Catch That Cow 2717

Catch That Cow

Time Limit: 5000/2000 MS (Java/Others)    Memory Limit: 32768/32768 K (Java/Others)
Total Submission(s): 4444    Accepted Submission(s): 1420

Problem Description

Farmer John has been informed of the location of a fugitive cow and wants to catch her immediately. He starts at a point N (0 ≤ N ≤ 100,000) on a number line and the cow is at a point K (0 ≤ K ≤ 100,000) on the same number line. Farmer John has two modes of transportation: walking and teleporting.

* Walking: FJ can move from any point X to the points X - 1 or X + 1 in a single minute
* Teleporting: FJ can move from any point X to the point 2 × X in a single minute.

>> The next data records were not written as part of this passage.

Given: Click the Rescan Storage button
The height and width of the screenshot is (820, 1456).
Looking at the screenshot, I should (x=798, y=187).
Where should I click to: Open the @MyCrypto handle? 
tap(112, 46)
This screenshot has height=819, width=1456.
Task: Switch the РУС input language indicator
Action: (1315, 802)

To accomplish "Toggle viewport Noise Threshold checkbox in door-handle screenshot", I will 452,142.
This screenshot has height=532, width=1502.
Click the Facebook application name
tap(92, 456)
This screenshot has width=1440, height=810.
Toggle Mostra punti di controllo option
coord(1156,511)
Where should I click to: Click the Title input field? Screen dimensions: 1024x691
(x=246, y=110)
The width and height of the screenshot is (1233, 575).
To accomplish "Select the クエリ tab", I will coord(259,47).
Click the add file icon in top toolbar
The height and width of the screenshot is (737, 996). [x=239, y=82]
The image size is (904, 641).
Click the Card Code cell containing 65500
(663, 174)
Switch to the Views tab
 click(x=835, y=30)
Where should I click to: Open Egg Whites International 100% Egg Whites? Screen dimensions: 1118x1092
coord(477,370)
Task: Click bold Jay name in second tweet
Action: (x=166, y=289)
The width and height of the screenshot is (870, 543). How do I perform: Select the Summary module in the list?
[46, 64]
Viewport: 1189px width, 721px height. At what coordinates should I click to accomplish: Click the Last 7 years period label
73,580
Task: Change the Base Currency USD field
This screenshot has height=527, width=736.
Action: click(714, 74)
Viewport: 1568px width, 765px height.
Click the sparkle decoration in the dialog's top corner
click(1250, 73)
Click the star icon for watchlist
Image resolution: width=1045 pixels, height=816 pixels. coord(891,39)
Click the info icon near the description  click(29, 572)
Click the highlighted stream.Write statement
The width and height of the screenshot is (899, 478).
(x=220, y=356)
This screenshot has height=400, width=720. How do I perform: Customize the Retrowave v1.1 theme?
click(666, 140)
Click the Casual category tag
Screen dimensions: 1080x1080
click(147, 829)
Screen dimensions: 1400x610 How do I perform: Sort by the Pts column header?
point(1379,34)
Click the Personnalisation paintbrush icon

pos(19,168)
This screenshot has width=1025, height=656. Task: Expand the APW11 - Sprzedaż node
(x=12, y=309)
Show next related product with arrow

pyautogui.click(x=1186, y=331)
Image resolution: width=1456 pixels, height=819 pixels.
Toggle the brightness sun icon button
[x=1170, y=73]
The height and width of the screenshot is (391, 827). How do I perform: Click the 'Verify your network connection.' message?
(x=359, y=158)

If the cow, unaware of its pursuit, does not move at all, how long does it take for Farmer John to retrieve it?

 

Input

Line 1: Two space-separated integers: N and K

 

Output

Line 1: The least amount of time, in minutes, it takes for Farmer John to catch the fugitive cow.

 

Sample Input

   
   
   
   

    
    
    
    5 17
   
   
   
   

 

Sample Output

   
   
   
   

    
    
    
    4

   
   
   
   

#include<iostream>

#include<queue>
#include<string.h>
using namespace std;
struct node
{
int x,times;
};
int man,cow;
bool loca[100001];
int BFS(int x)
{
queue<node>qu;
node now,next;
now.x=x;
now.times=0;
loca[x]=false;
qu.push(now);
while(!qu.empty())
{
now=qu.front();
qu.pop();


        
next.x=now.x+1;
if(next.x>=0&&next.x<=100000&&loca[next.x])
{
loca[next.x]=false;
next.times=now.times+1;
qu.push(next);
if(next.x==cow) 
return next.times;
}






next.x=now.x-1;
if(next.x>=0&&next.x<=100000&&loca[next.x])
{
loca[next.x]=false;
next.times=now.times+1;
qu.push(next);
if(next.x==cow) 
return next.times;
}


next.x=now.x*2;
if(next.x>=0&&next.x<=100000&&loca[next.x])
{
loca[next.x]=false;
next.times=now.times+1;
qu.push(next);
if(next.x==cow) 
return next.times;
}
}




}
int main()
{
while(scanf("%d%d",&man,&cow)!=EOF)
{
if(man==cow)
{puts("0"); continue;}
memset(loca,true,100001);
printf("%d\n",BFS(man));
}
}